#### SELECTED EXTRACT ####

What's interesting is that the mind and the historical form, the civilization, have to link together, they have to work together. But if you just take one of those elements out, if you just modify one of those elements either of those two can reconstitute the other. And so you have to, not just reeducate a mind so that it's humane or civilized but you have to teach it in a way that everyone understands how to learn how to learn to do this. Not just how to do this and not just how to learn to do this but more poignantly how to learn how to learn how to do this. That's why our species is called Homo sapiens sapiens; the wisdom is repeated. Because we are that spiritual reality that is capable of not giggling ourselves into oblivion but to understand that by taking our capacities and putting them all into play, we can not only live, we can blossom. And not only blossom we can become bouquets of possibility in a Cosmos that is endlessly delightful; unbelievably so. And to perish on a little closet planet because of drifting like teenagers giggling onto the street is truly stupid.

In the Roman basis, in those basement crypts of the twentieth century totalitarian dark lord palace, the spit that held those stones together was the spit of prophetic language. Prophecy, especially apocalyptic prophecy which encapsulated future took all of the futures and piled it up like big thunder clouds, big cumulus storm front who's direction of application could be called out by the prophet. A prophet who could use that Divine magical language, that prophetic language to call it forth and direct it. And even the most cursory acquaintance with that kind of language identifies that the first great prophet in history was Isaiah, a Jewish prophet. Isaiah coming about 700 BC.

When you look at Greek literature in 700 BC, his contemporary, Isaiah's contemporary is Hesiod. Hesiod is still, his works and days are about the Gods, about mythology. Isaiah, his language is not about mythology, his language is prophetic about future history and the very center of Isaiah's prophecy is the city of Jerusalem and its future. That its destruction in his time was the root cause, it was the throwing fulcrum of historical consciousness understanding what was going on and what was happening and why is this happening here, and why is this happening to us. And it takes awhile to read through someone like Isaiah, because there are actually three Isaiahs. There's the Isaiah from the 700 BC, the original Isaiah. There's Isaiah II known in theological scholastic history as the author of the suffering servant; the one who predicted that someone will come to save us, because God does not let us suffer this. And later emendations that collectively together make a third level.

When you look at Rome, Rome as a city is founded very close to the time of Isaiah. Rome is founded about 753 BC. The early history of Rome was always encapsulated in mythological Hesiod type language. The beginnings of Rome, Romulus and Remus fed by a she wolf. Why are the Romans so veracious, descended of wolves, they're wolf children. It's all mythological talk and language. You don't find any mythological language in Isaiah. You find an apocalyptic prophetic historical searching language and the language is centered around the person of the prophet. So that the personal, it becomes a nexus out of which like a prism, the possibilities of future are a spectrum which projects out. And likewise that prophetic person is a prism which positions, is positioned, positions herself, positions himself. Not just himself, Isaiah. In Judaism prophets were masculine. But we'll see that the Roman Isaiah was feminine, was always a woman. A very very big, interesting complementarity.

#### RAW RECORDS ####

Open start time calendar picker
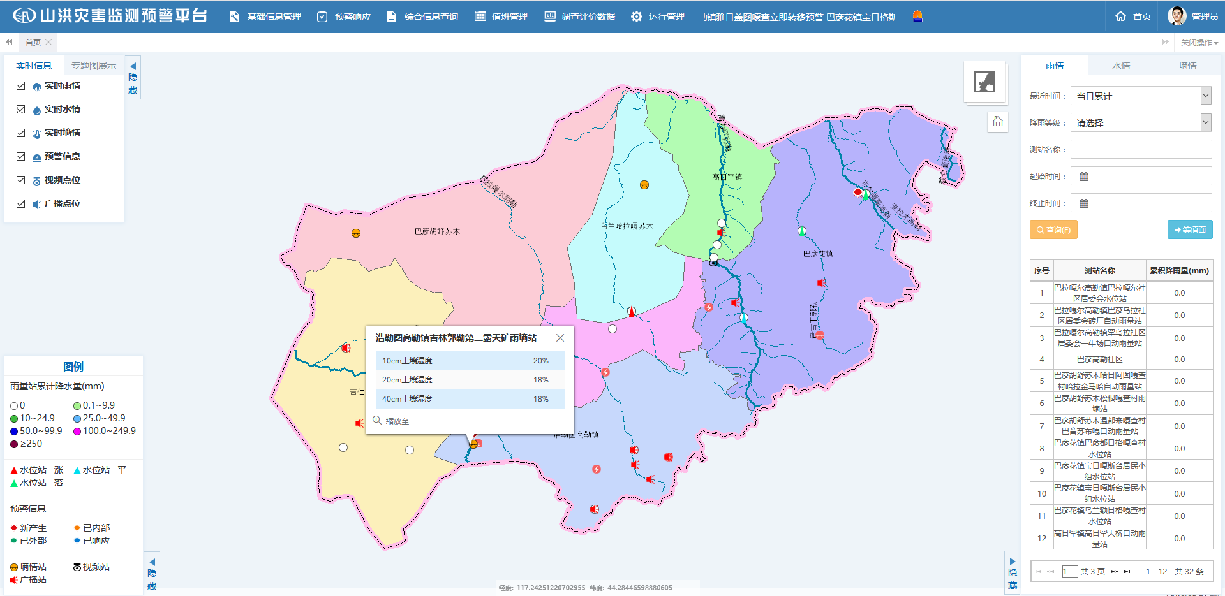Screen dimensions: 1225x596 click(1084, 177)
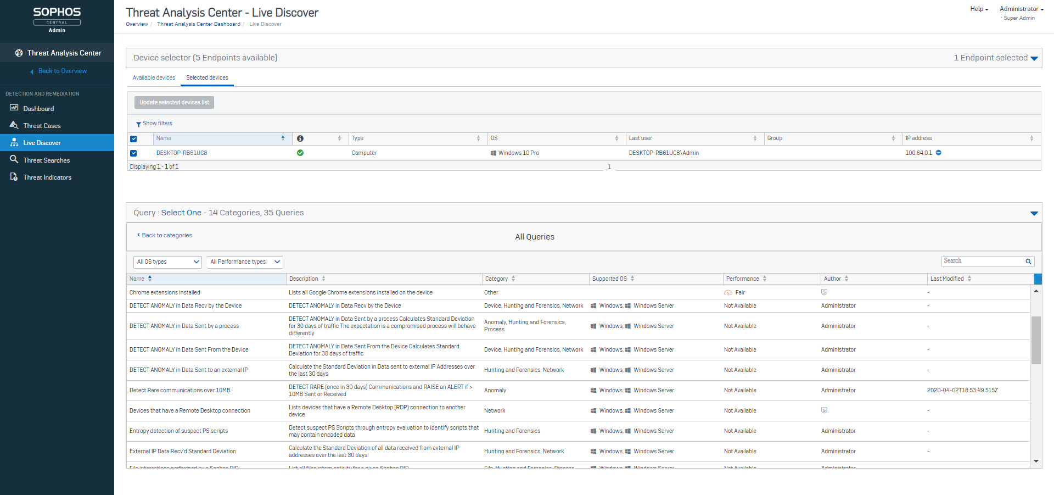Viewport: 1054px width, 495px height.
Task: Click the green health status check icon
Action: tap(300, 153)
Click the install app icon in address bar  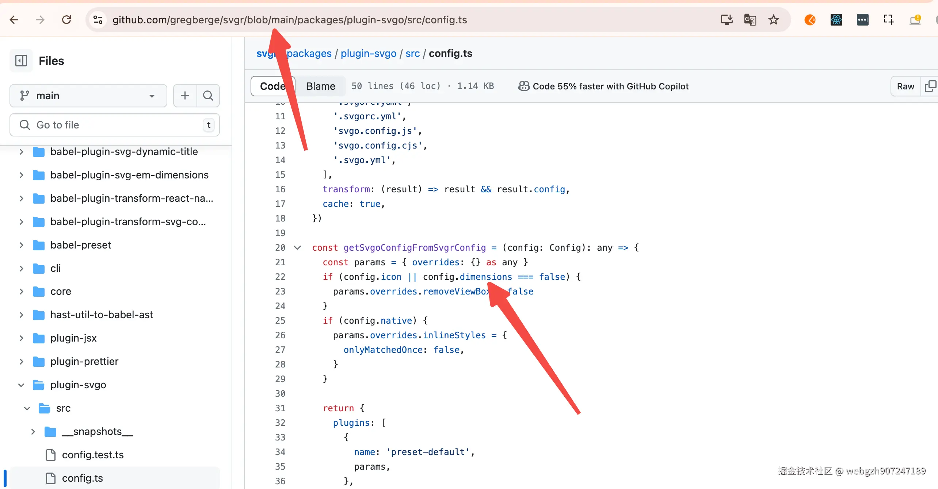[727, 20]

####

In the passage on Isaiah, Hesiod and early Rome, please give the approximate year Rome was founded.

About 753 BC.